Marie Claude Teuma Présidente du Collectif de Défense des Familles de Disparus

 

.Paris, le 03 AVRIL 2007
Chère Madame,

Vous avez souhaité appeler mon attention sur la question douloureuse des personnes disparues pendant la guerre d'Algérie. C'est avec le plus grand intérêt que j'ai pris connaissance de votre courrier, et je vous remercie de m'avoir fait part de vos préoccupations.
Comme vous le rappelez à juste titre, la France vient de signer la Convention internationale pour la protection des personnes contre les disparitions forcées. Jusqu'à présent, la lutte contre ces disparitions se heurtait à un vide juridique: il n'existait tout simplement pas d'instrument international universel qui les interdise et les condamne en toutes circonstances. La France s'honore donc de cet engagement, qu'elle n'aura de cesse de faire respecter.
Je mesure la douleur des familles des victimes, qui restent parfois des années dans l'incertitude, sur le sort de leurs proches. Leur deuil est impossible. Leurs démarches vis-à-vis des autorités pour faire la lumière sur la disparition n'aboutissent que trop rarement.
Les disparitions forcées sont une combinaison de violations de plusieurs droits: droits civils et politiques, droit à la liberté et à la sécurité de sa personne, droit à la vie, droit à l'intégrité physique, et droits économiques, sociaux et culturels. Cette situation particulière a pu entraver leur reconnaissance en tant que violation spécifique des droits de l'homme, et leur traitement efficace par les mécanismes internationaux et les juridictions nationales.
Cette Convention constitue donc un progrès considérable.

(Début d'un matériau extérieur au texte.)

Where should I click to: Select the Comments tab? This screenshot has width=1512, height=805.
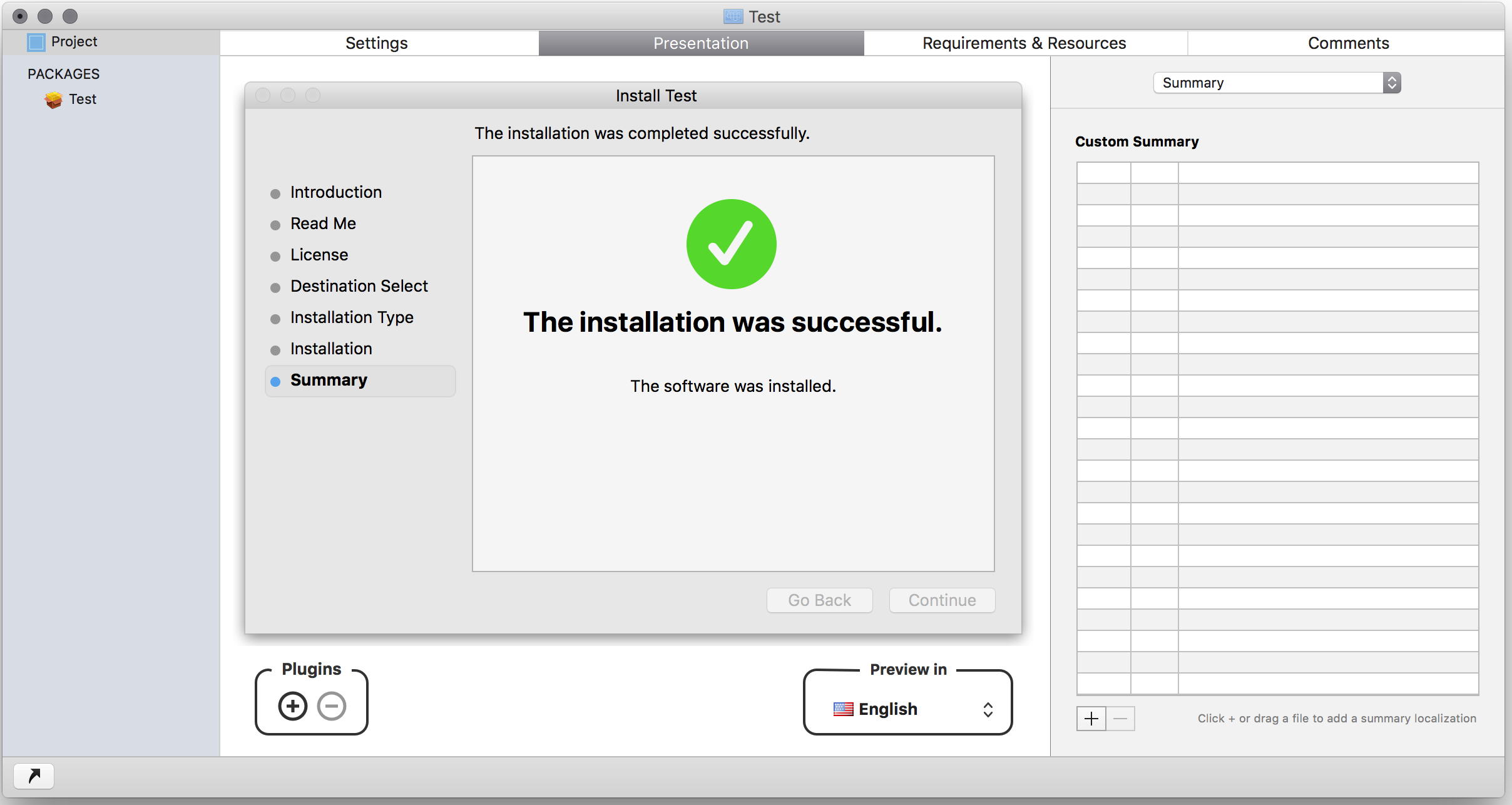click(1349, 43)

La France doit aussi aller au bout de son travail de mémoire, pour pouvoir enfin cicatriser les blessures de son passé or la question des disparus de la guerre d'Algérie reste une blessure ouverte pour les familles de victimes, mais aussi pour l'ensemble de la communauté nationale.
Près d'un demi-siècle après les faits, il est grand temps que toute la lumière soit faite sur ces disparitions, que des experts, historiens et chercheurs indépendants puissent véritablement étudier le sort des disparus, et aider ainsi leurs familles à retrouver la paix. Il est grand temps de connaître la vérité historique des faits. Il est grand temps de rendre hommage à ces victimes, et à leurs familles les échos d'un passé dont elles ont été injustement dépossédées.
Je suis favorable à ce qu'un Comité des sages comprenant des scientifiques, des historiens et des représentants des familles établisse enfin une liste officielle des disparus. Et je crois légitime que les disparus aient leur nom apposés sur les lieux publics pour les familles qui le souhaitent.
En espérant que ces précisions répondent à vos attentes légitimes et restant à votre écoute, je vous prie de croire, Chère Madame, en l'assurance de ma considération distinguée.